By Dietrich Knauth
NEW YORK (Reuters) -The bankrupt parent company of Silicon Valley Bank plans to turn over its remaining venture capital business to a new, creditor-backed company while it continues to fight U.S. regulators’ seizure of nearly $2 billion in cash, according to court documents filed on Tuesday.
SVB Financial Group reached a restructuring agreement with key creditors and has the support of a coalition of banks and investment funds that collectively hold more than $2.3 billion in SVB Financial debt and preferred stock investments, the documents filed in Manhattan bankruptcy court showed.
The company filed for bankruptcy in March after Silicon Valley Bank collapsed, becoming the third-largest bank failure in U.S. history. SVB Financial has used its bankruptcy to sell assets, spinning off its investment banking unit in June, but the restructuring agreement ends its effort to find an outside buyer for the venture capital business.
“We believe that retaining SVB Capital under a reorganized company is the best path forward to maximize its value in the current environment,” SVB Financial Chief Restructuring Officer William Kosturos said in a statement.
The coalition backing the deal, which includes MFN Partners, Pacific Investment Management Company, Bank of America Securities, JP Morgan Securities, and King Street Capital, holds about 48% of SVB Financial’s most-senior debt.
The restructuring agreement will be incorporated into a formal bankruptcy plan later this month, and it must be approved by a U.S. bankruptcy judge before it becomes final.
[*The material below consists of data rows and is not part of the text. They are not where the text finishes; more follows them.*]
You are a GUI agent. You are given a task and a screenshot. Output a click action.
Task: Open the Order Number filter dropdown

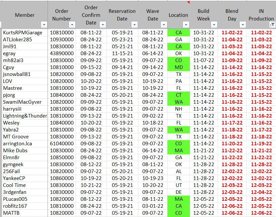coord(72,25)
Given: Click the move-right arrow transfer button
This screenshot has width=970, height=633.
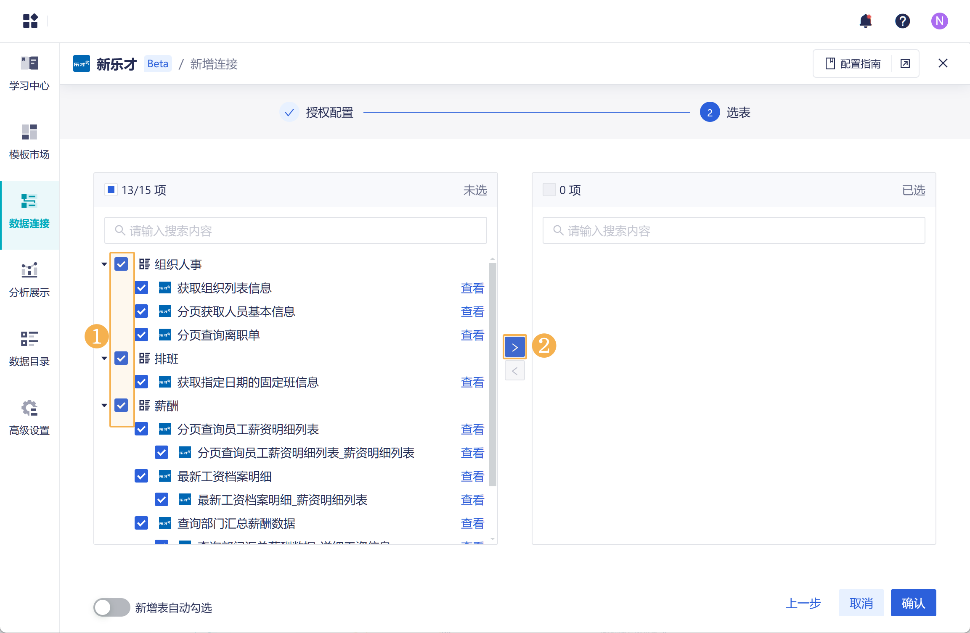Looking at the screenshot, I should click(514, 347).
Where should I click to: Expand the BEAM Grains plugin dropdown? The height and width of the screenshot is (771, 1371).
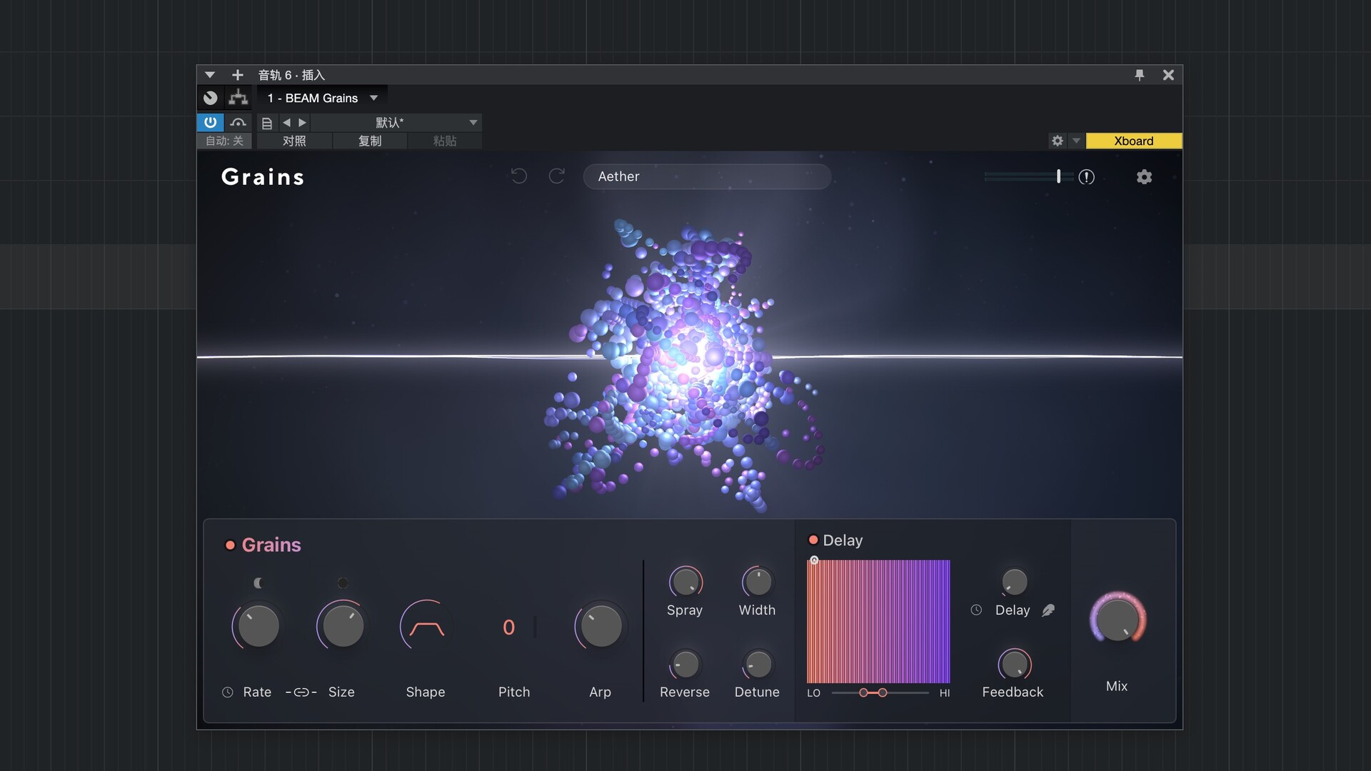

SVB Capital, the company’s venture capital business, manages about $10 billion in investments on behalf of about 750 limited partner investors, such as public pensions, that have contributed capital to the investment fund, according to court documents.
The restructuring agreement also would create a new corporate entity to continue SVB Financial’s litigation with the Federal Deposit Insurance Corp (FDIC) over the seized cash.
When the FDIC took over Silicon Valley Bank, it sought to avert a broader banking crisis by fully backstopping all deposits at the bank, even those over the $250,000 guaranteed by law.
SVB Financial has said its own accounts should have been included when the FDIC moved to protect “all” deposits at the bank. FDIC disagreed, and has said that SVB Financial’s cash could be seized to cover the cost of bailing out the failed bank.